Entertainment

Hate To Say It But 'New Girl' Isn't The Same Now

by Kat George

When I first watched New Girl's pilot, the promise was there: this show was the new generation's answer to Friends . And for the first two seasons, it actually was. It had the sassy group dynamic of 20-something shared living. It had referential, so-snappy-you-might-miss-the-clever-joke dialogue. It had a Ross and Rachel will-they-or-wont-they romance. It had above-the-belt humor that referenced sex and other taboos in a smart way that never resorted to shock value or outright crudeness. It had realistic friendships and heart warming morals. Oh, and College Nick.

But in seasons three and four, my beloved show has turned into something almost unrecognizable, and not nearly as much of a joy to watch. What was once a favorite (I've watched the first two seasons so many times they're committed to memory), is now one of the most laborious half an hours of my week: and I go to aerial pilates, so what does that tell you? I've actually considered cutting it out of my weekly TV lineup altogether. How did it come to this?

New Girl entered the network television sitcom as an antithesis to the popular yet banal How I Met Your Mother and The Big Bang Theory. For those of us raised on Friends, Seinfeld, Will & Grace and Frasier, New Girl was a reminder that mass culture hadn't quite given up and settled on middling. New Girl put together creativity, joke-heavy dialogue and compelling plots (right down to Winston's crazy b-stories) in a way that's generally relegated to more "cult" leaning shows like Parks & Recreation.

But after two brilliant introductory seasons, New Girl just stopped bringing that magic. I blame two things for the show's demise: 1) Nick and Jess' premature romance and 2) The return of Coach. In terms of the former, of course Nick and Jess would eventually get together, although I truly do think that New Girl jumped the shark on igniting their (doomed) romance.

While the build up to Nick and Jess kissing in "Cooler" (Season 2, Episode 15) was electric, and while the pair grappling with their relationship status while simultaneously living together was compelling, the show didn't know what to do with Nick and Jess when they actually got together, which was obvious right from the first episode of Season 3 when the pair was hiding out in Mexico.
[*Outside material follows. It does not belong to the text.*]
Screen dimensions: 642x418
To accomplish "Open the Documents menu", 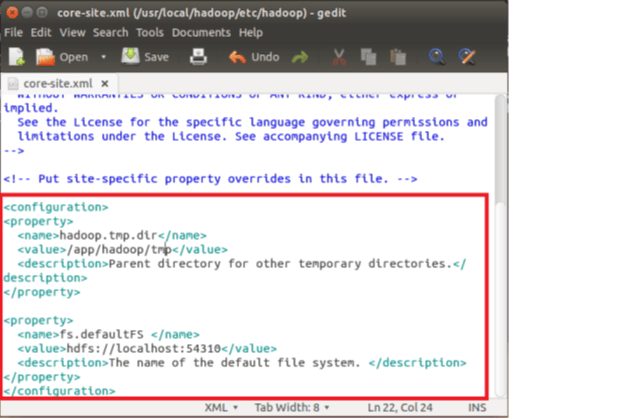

The characters themselves didn't even know what to do as a couple; the third season started out with solid humor and a certain poignancy (especially in the discovery of the Schmidt/CeCe/Elizabeth love triangle), Nick and Jess, as a pair, really had nowhere to go except Mexico. Which was an ominous precursor to the reality of their situation, and the pickle the New Girl writers put themselves in by pairing Nick and Jess off so early.

Comparatively, Friends' Ross and Rachel (because every fraught but ultimately destined to be together television couple will forever be compared to Ross and Rachel, which is truly the mark of iconic television) first kissed in "The One Where Ross Finds Out" which was Season 2, Episode 7; even sooner than Nick and Jess locked lips. But the main difference between Ross and Rachel and Nick and Jess is their relative maturity. Nick and Jess are, for the most part, 30-year-old juveniles. Ross and Rachel had not only a distinct sense of self, but a distinct sense of purpose as individuals. And even though Rachel was transitioning out of her "kept woman" life into becoming an independent, self-sufficient career woman, she went about it with a commitment that neither Nick nor Jess have towards anything. That might be indicative of the current generation's reluctance to "grow up" or even forge a self-made identity in a world where anything we can conceive can be acquired almost instantly. What I'm trying to say is: there's no sense of the long haul with Nick and Jess, not even when it comes to the way they relate to themselves.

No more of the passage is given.